### [Work instruction]
Would you please copy only the lines from the line that contains "Open LuluKiNg's profile avatar" to the end of the data below, exactly, leaving every picture out?

### [Dataset excerpts]
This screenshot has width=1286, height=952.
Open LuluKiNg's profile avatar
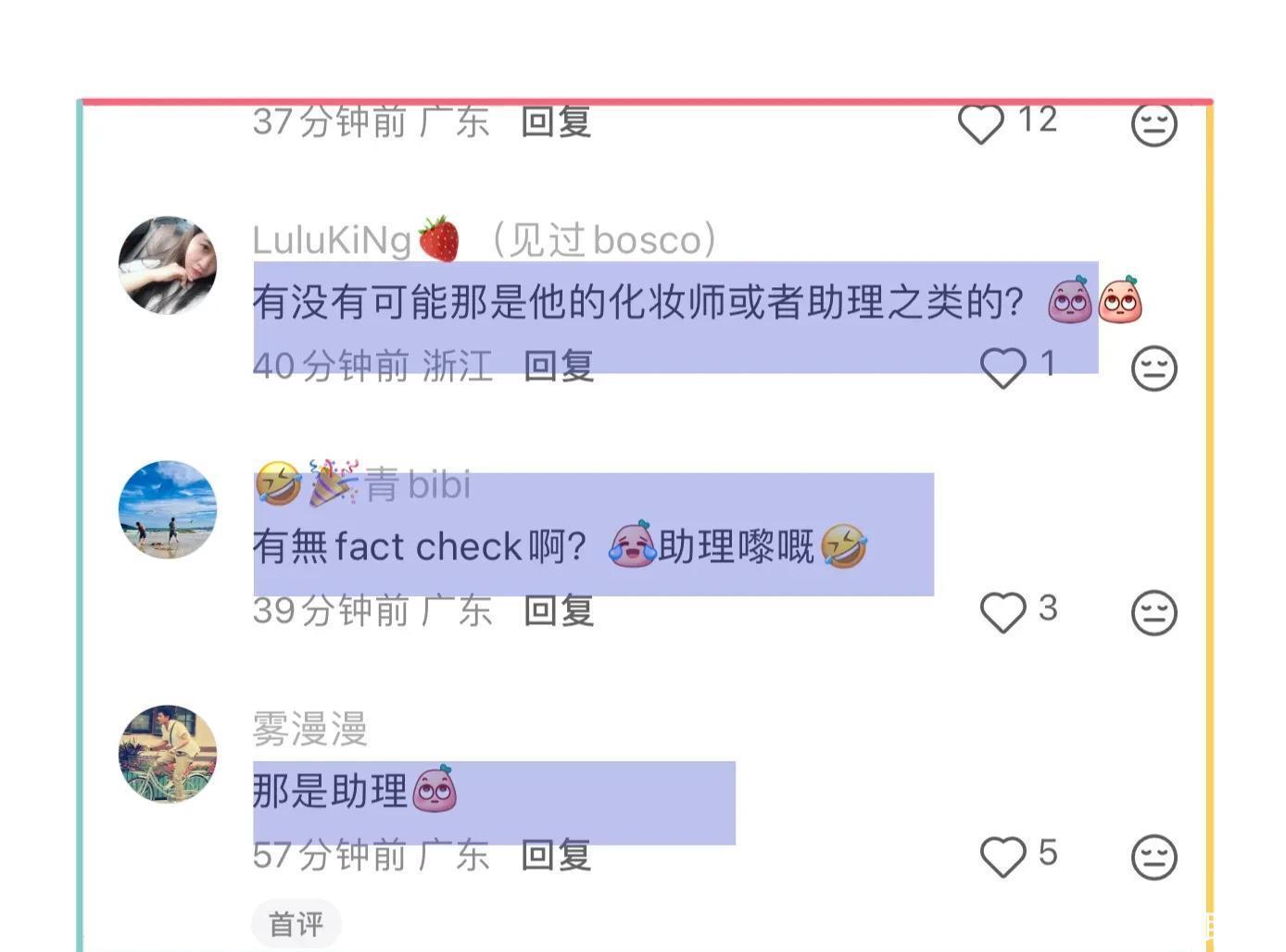(168, 266)
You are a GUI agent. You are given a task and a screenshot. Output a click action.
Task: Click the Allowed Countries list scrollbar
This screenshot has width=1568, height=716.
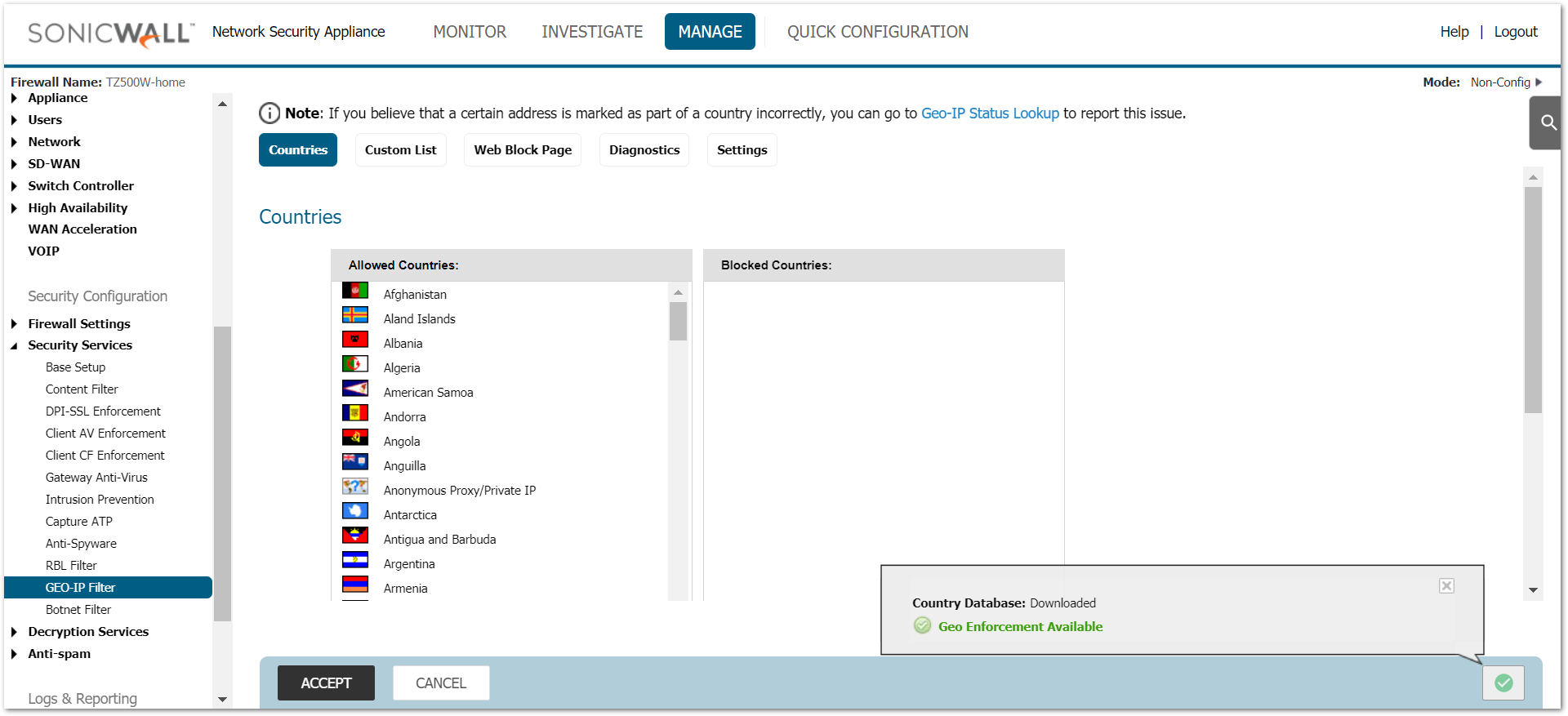(678, 322)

### [Response to the exercise]
Open LuluKiNg's profile avatar
(168, 266)
You are a GUI agent. You are given a task and a screenshot. Output a click action.
Task: Click the Allowed Countries list scrollbar
This screenshot has width=1568, height=716.
(678, 322)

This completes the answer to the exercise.